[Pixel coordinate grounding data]
[Start of Attachment]

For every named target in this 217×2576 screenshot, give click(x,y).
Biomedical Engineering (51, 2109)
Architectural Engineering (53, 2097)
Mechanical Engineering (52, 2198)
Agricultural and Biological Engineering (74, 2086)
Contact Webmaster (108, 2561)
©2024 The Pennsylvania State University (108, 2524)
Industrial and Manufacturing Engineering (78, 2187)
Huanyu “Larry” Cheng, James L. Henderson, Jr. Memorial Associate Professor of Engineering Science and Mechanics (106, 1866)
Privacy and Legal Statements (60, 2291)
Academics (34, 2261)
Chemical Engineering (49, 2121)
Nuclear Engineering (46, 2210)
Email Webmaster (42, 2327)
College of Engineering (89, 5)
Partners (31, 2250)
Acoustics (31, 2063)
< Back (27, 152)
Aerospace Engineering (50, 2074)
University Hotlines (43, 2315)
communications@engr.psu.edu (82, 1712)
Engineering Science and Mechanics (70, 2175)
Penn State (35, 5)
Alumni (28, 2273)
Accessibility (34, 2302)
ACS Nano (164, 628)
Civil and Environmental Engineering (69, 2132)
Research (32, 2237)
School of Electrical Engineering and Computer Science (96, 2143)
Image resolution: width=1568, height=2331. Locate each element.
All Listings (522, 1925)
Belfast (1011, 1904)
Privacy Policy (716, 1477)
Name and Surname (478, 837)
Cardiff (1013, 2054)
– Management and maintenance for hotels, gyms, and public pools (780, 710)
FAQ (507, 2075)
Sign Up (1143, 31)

[End of Attachment]

How to complete this task = State the count of lines in the data holding the word "Mechanics", adding nothing to it.

Answer box = 2